Atual campeão da Europa, o PSG vê-se na necessidade de discutir com o Monaco o acesso aos oitavos de final da Champions por ter finalizado a fase regular da competição num insosso 11.º lugar. Chega ao Louis II, no principado, depois de um inesperado revés (1-3) diante do Rennes que o fez perder a liderança da Ligue 1 para o Lens. A explosão de Dembélé – criticou a falta de coletivismo dos companheiros – após a derrota continua a ecoar embora João Neves garanta que está tudo normalizado no seio do plantel. “O ambiente no balneário é bom. Está toda a gente confiante e pronta para amanhã. Creio que Dembélé tenha pretendido reforçar aquilo que fizemos na época passada. Há que jogar coletivamente, como uma equipa. Essa é uma das forças do PSG. Acho que é isso que ele quis enfatizar. Quando se tem algo para dizer, diz-se na cara das pessoas”, refere o médio luso, que deve ser titular tal como Nuno Mendes (se vir um cartão amarelo falha a 2.ª mão do playoff, agendada para dia 25 em Paris) e Vitinha.
A importância do duelo
O desaire frente ao Rennes pode ser o ponto de partida para a indispensável transformação que o PSG precisa de fazer antes da etapa final da temporada. “Não gostamos de perder jogos, mas isso por vezes acontece. Vamos à procura de triunfos, estamos ansiosos para que se inicie o desafio com o Monaco.

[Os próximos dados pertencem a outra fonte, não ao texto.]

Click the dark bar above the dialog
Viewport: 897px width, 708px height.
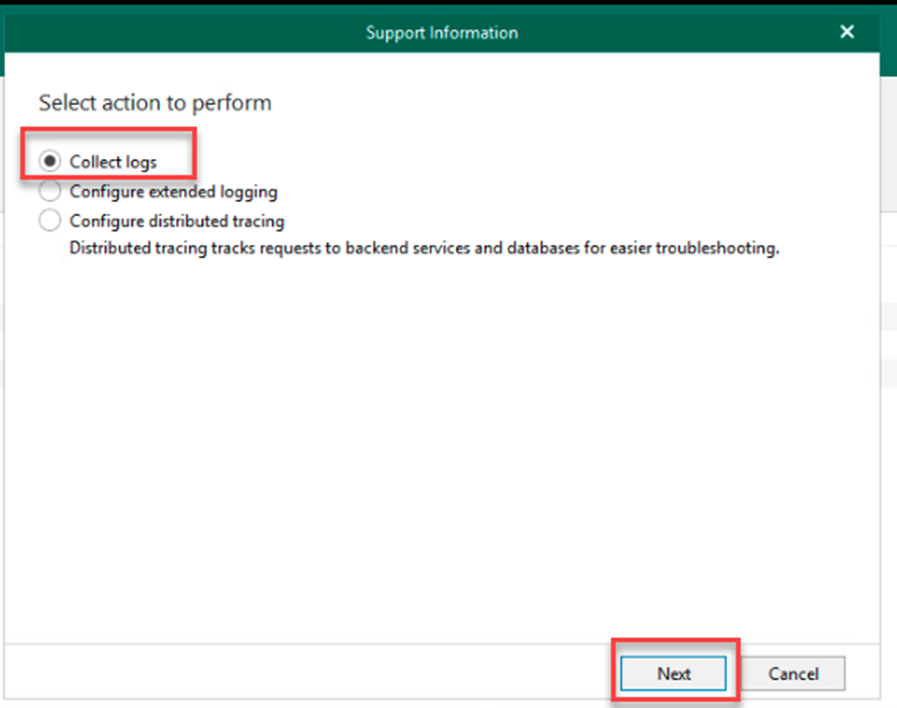(440, 6)
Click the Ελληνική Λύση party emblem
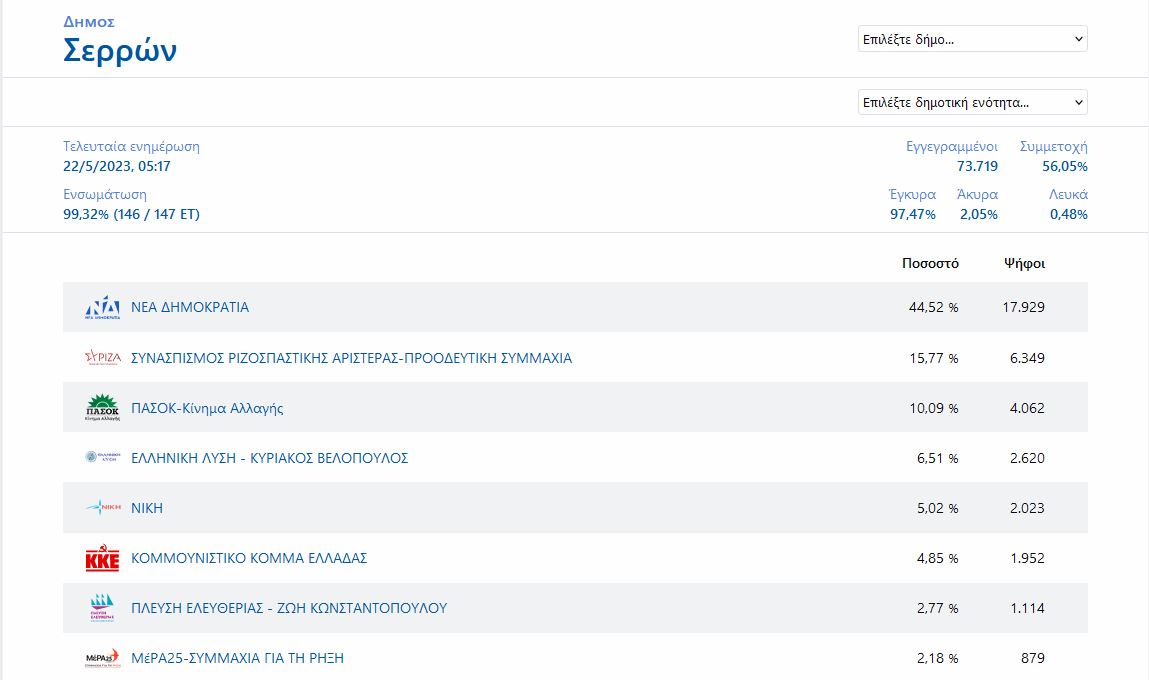 pyautogui.click(x=102, y=458)
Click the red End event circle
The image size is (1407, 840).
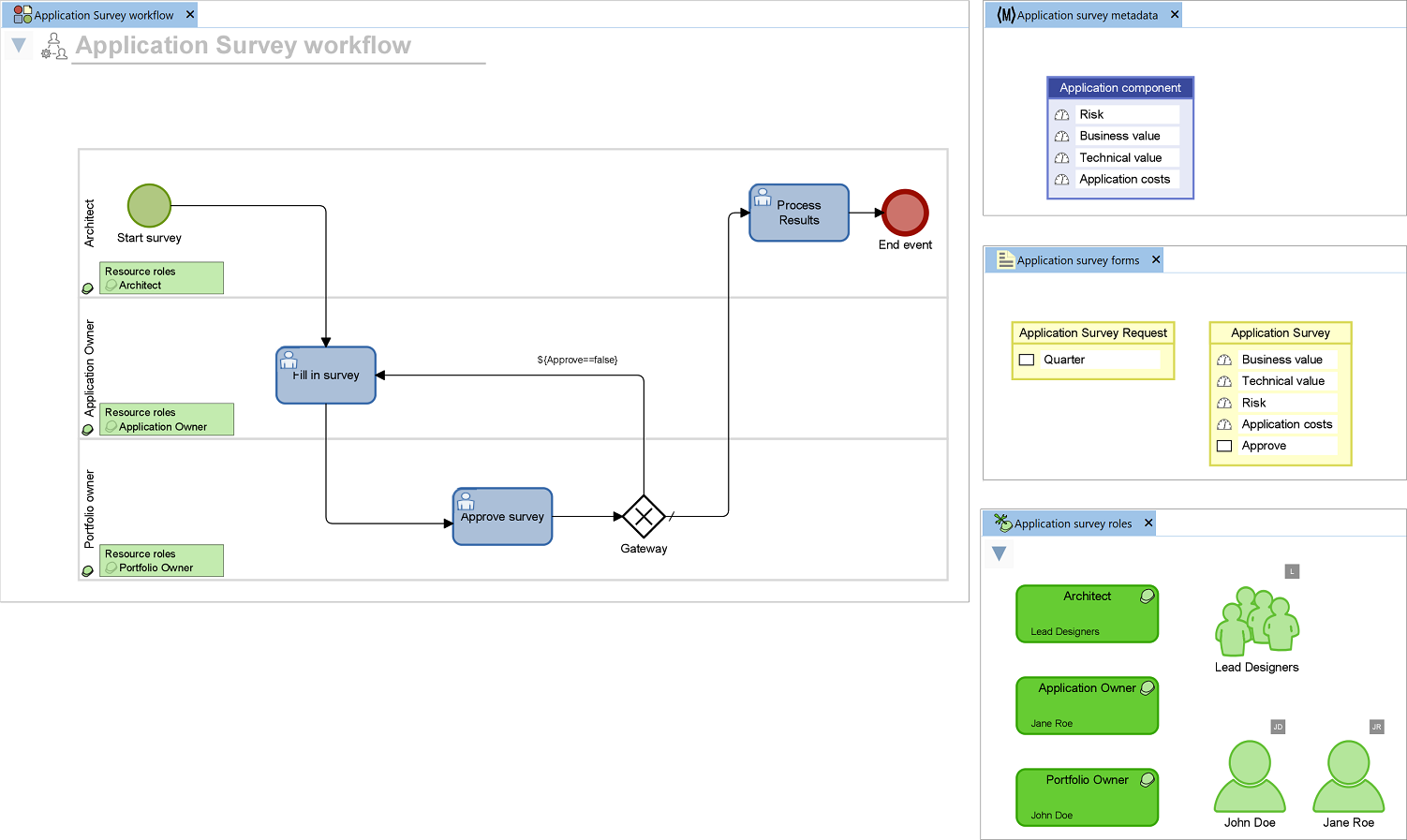tap(904, 213)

Sabemos que podemos melhorar. Jogaremos coletivamente, iremos pressionar quando não tivermos a bola, tentar reconquistá-la rapidamente. Luis Enrique disse-nos que o jogo com o Monaco pode mudar por completo a época. É natural que o tenha dito pois o final da competição está a aproximar-se”, anota João Neves, assegurando que se encontra em pleno fisicamente: “Estou a cem por cento das minhas capacidades. Estou pronto para jogar!”